== Source material

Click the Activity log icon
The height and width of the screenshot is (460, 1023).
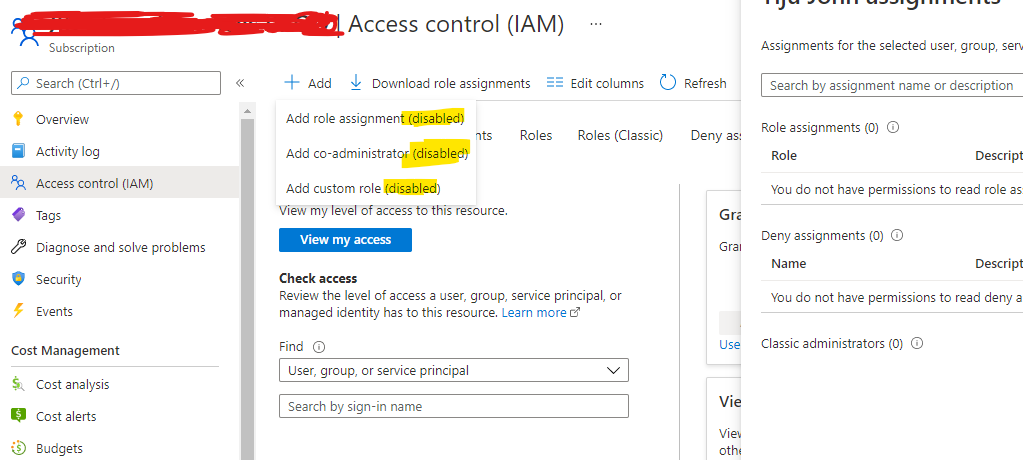(18, 151)
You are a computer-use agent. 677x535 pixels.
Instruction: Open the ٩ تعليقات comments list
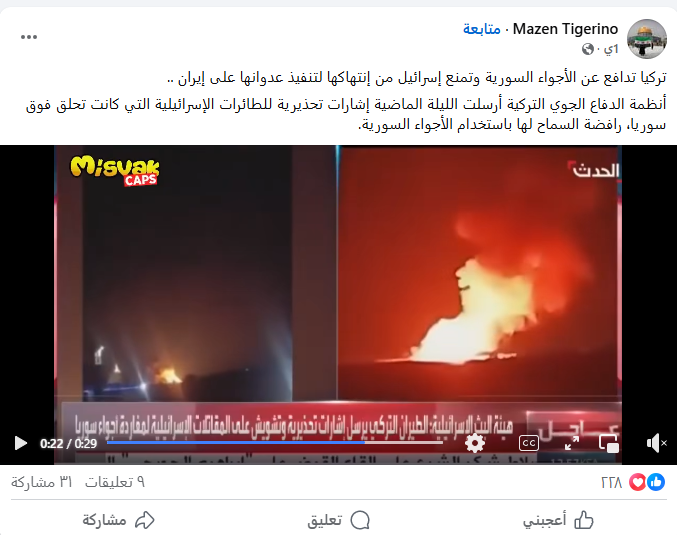115,482
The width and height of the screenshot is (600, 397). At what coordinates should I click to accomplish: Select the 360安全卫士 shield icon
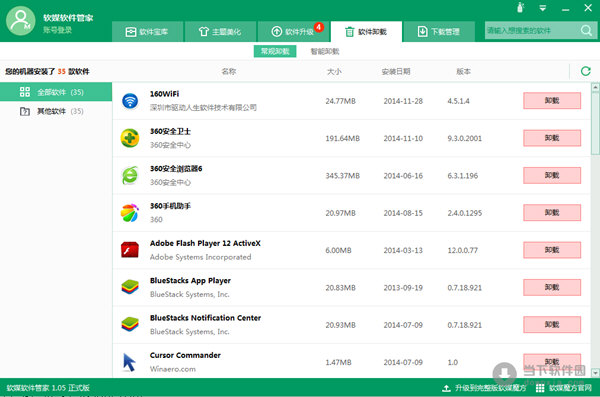[x=130, y=138]
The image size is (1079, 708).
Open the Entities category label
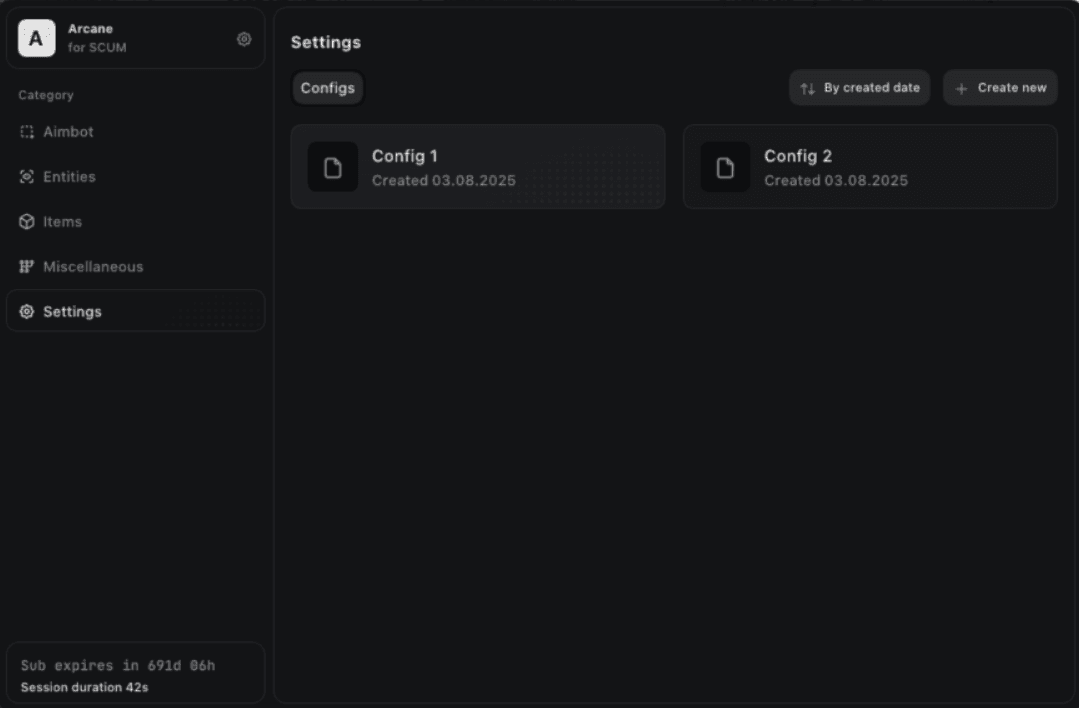click(x=69, y=177)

====

Set task: Put every line of the data above into a numbered list, skipping any blank lines, and omit the pictures from your list.

Answer to this task:
1. Click the Activity log icon
2. The height and width of the screenshot is (460, 1023).
3. (18, 151)
4. You are a computer-use agent. 677x535 pixels.
5. Instruction: Open the ٩ تعليقات comments list
6. 115,482
7. The width and height of the screenshot is (600, 397). At what coordinates should I click to accomplish: Select the 360安全卫士 shield icon
8. [x=130, y=138]
9. The image size is (1079, 708).
10. Open the Entities category label
11. click(x=69, y=177)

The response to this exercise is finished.